Well the short answer is no, not necessarily. But, we’re going to take this post and unpack this whole subject a bit.

As you can imagine, discussions dealing with the relationship between a parent and their children tend to be sensitive. And even more so when there’s potentially “outside” prescriptive advice (like from a financial coach or financial advisor) involved.

I get it and want to be as sensitive as necessary to that.

That said, there is always baseline wisdom that can be applied to every situation, regardless of if or how it is received.


College Is A Very Large Investment

So, more than anything, this article is aimed at provoking a thoughtful discussion between parents themselves (i.e. mom & dad), as well as between parents and their children about all the relevant points in making this, in most cases, incredibly large investment into education.

As you might imagine from my setup here, I don’t automatically fall into the “absolutely, every child should have their college funded by their parents”, category.
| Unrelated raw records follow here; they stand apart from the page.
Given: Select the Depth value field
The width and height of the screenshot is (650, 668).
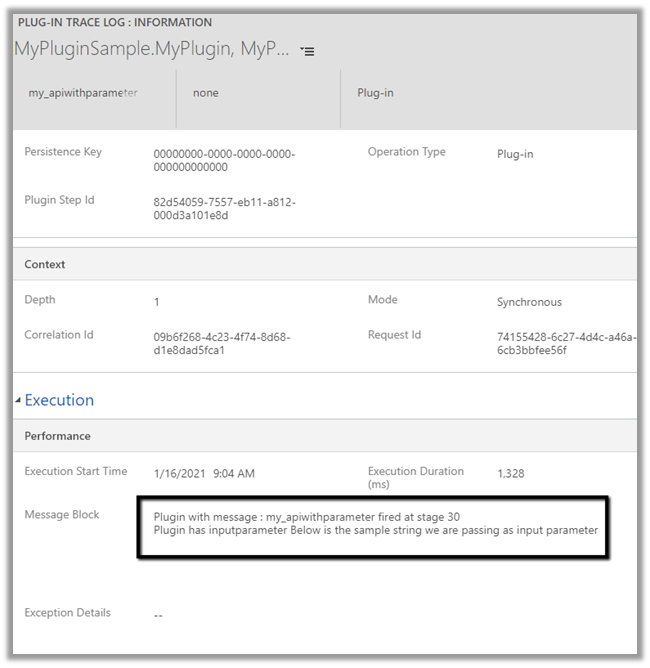Looking at the screenshot, I should pos(157,302).
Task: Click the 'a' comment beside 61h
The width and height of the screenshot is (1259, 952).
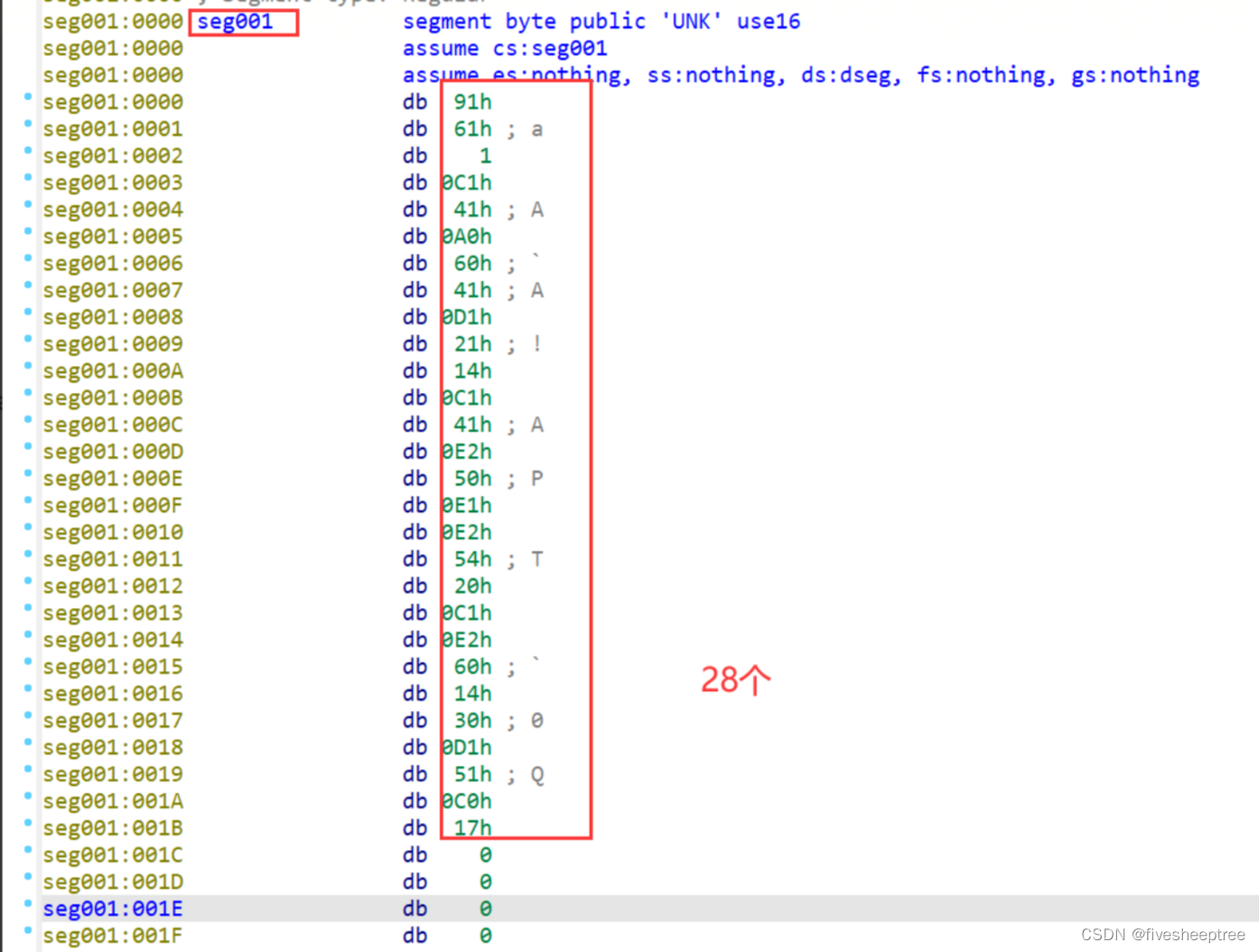Action: point(536,129)
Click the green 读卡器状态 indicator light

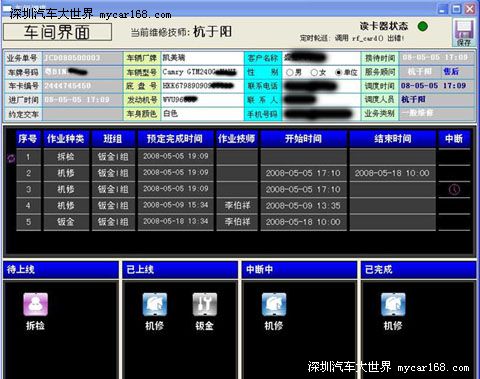coord(423,26)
In full disclosure, I’m not a parent myself, so if that somehow disqualifies me from offering an opinion in your mind, I get it.

But, I would encourage you to at least consider my perspective as a 10-year+ financial coach who has seen just about every situation under the sun.
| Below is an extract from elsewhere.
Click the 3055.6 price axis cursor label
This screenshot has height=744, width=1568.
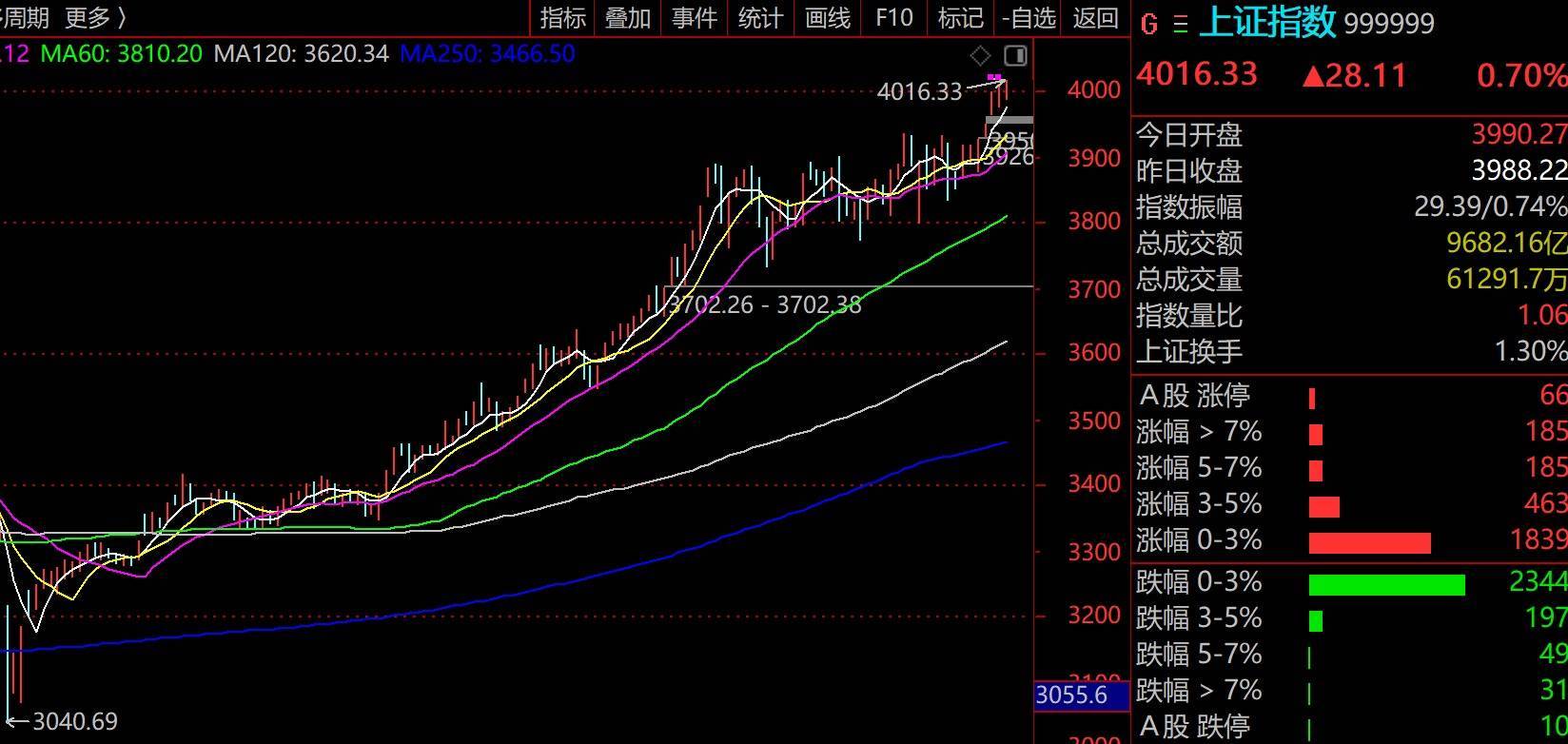pos(1071,695)
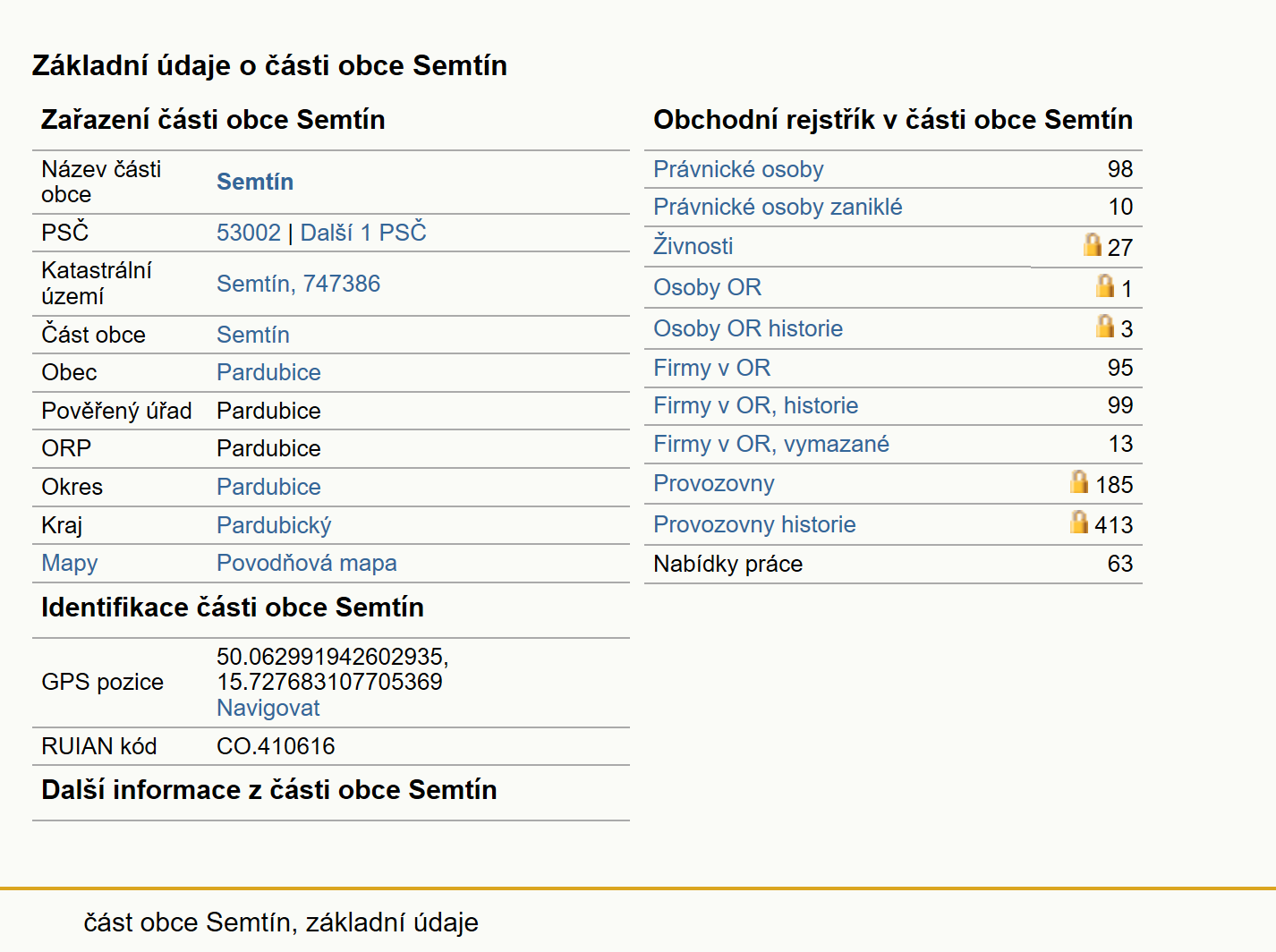
Task: Open Firmy v OR, historie
Action: tap(756, 405)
In fact, in this capacity, I’ve successfully helped dozens of parents navigate this discussion both between themselves and between them and their children.


My Own Early Adult Experience 

Yep. Did this for a few years and it actually paid for my university degree.


For my own upbringing, I would also add that my parents were not in the financial position that would have enabled them to either pay for or even to assist paying for my college education.

I of course was not happy about this state of affairs but was forced into a situation where I just had to "deal with it". 

In dealing with it, I quickly figured out that my best route was to join the US Army under their GI Bill and College Fund programs. 

A couple of my friends had forged the path ahead of me so I had the benefit of their wisdom and experience to guide me through the process. 

This turned out to be one of the best decisions I ever made as I got both a military and civilian education and was forced by circumstance to navigate my situation both creatively and responsibly.

In other words, I believe that my parents' not being able to foot the bill for my education turned out to be a great benefit for both my character and for my life in general. 

It just might be for your kids too.

Okay, disclaimers done.


Some College Funding Context For Our Debt Eliminators

Let's make sure the parents' personal finances are on track.


College funding happens to be one of the steps in our debt elimination and wealth building program (see here) and is “Step #6: College Funding"

This is where you’ve paid off your debt and have saved 3-6 months of expenses for emergencies, and you’re simultaneously working the following 3 steps.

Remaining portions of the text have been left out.